Introduction Hepatocellular carcinoma (HCC) is a rare complication in primary biliary cirrhosis (PBC). Current clinical guidance from the British Society of Gastroenterology advises that only male patients with histologically advanced PBC are at sufficient risk of HCC to justify enrolment in surveillance programs. In this study, we review our experience of HCC in PBC and investigate the utility of serum (s-) bilirubin as a selection criterion in determining enrolment in an HCC surveillance program.

Method Patients with HCC and PBC managed in our centre were identified from the Hepatobiliary Cancer, Liver Transplant and Liver Histopathology Databases. Demographic, clinical, biochemical and outcome data were obtained by retrospective review of the patient's case notes.
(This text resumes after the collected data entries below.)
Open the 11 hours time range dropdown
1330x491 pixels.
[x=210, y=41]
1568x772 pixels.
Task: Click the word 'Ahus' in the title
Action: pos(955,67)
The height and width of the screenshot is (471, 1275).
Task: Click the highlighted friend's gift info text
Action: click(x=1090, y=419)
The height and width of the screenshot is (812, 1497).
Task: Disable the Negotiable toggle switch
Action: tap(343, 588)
Results 32 cases of HCC in PBC patients from 1999 to 2010 were identified, including 1 with concomitant alcohol-related liver disease and one patient with an autoimmune hepatitis–PBC overlap syndrome. No patient had documented hepatitis b surface or hepatitis c antibody positivity. 81% of patients were female. 92% of patients had received ursodeoxycholic acid (UDCA). Liver biopsy result was available in 15 patients, with 7 having stage 3–4 PBC. Median age at diagnosis of HCC was 66 years (range: 42–86) and median time from diagnosis of PBC to development of HCC was 13.5 years (4.3–16). Identification of HCC was made during surveillance in 16 and assessment for liver transplantation in four patients, following hepatic decompensation in four, and incidentally in five, including in the liver explant of three patients. Median α-fetoprotein at diagnosis was 28 kIU/l (IQR: 5–204), and was elevated (>20 kIU/l) in 15 patients (50%). At diagnosis of HCC, median Mayo Risk Score, MELD, MELD-Na, UKELD and Child–Pugh scores were 6.87 (6.08–8.09), 10 (8–14), 14 (10–19), 50 (48–55) and 7, respectively, with no difference between survivors and non-survivors (p=NS) or males and females (p=NS). Median s-bilirubin was 27 μmol/l (14–54), but in 13 (41%) patients the s-bilirubin was normal. 89% (25/28) patients had evidence of portal hypertension defined by the presence of varices, splenomegaly, or ascites; including nine patients with normal s-bilirubin. There was no correlation between the presence of jaundice and outcomes or the presence of portal hypertension (p=NS). However, those patients diagnosed with HCC during surveillance were less likely to be jaundiced (31%), when compared with those with symptomatic presentations (75%).

Conclusion In our patient cohort, s-bilirubin is not an appropriate indicator of HCC risk in PBC, as most PBC patients were not jaundiced when diagnosed with HCC by surveillance. Therefore, a normal s-bilirubin should not be used to exclude patients from HCC surveillance. Further we propose that surveillance should not be limited to male patients. We hypothesise that UDCA is modifying s-bilirubin levels in PBC without altering portal hypertension or HCC risk.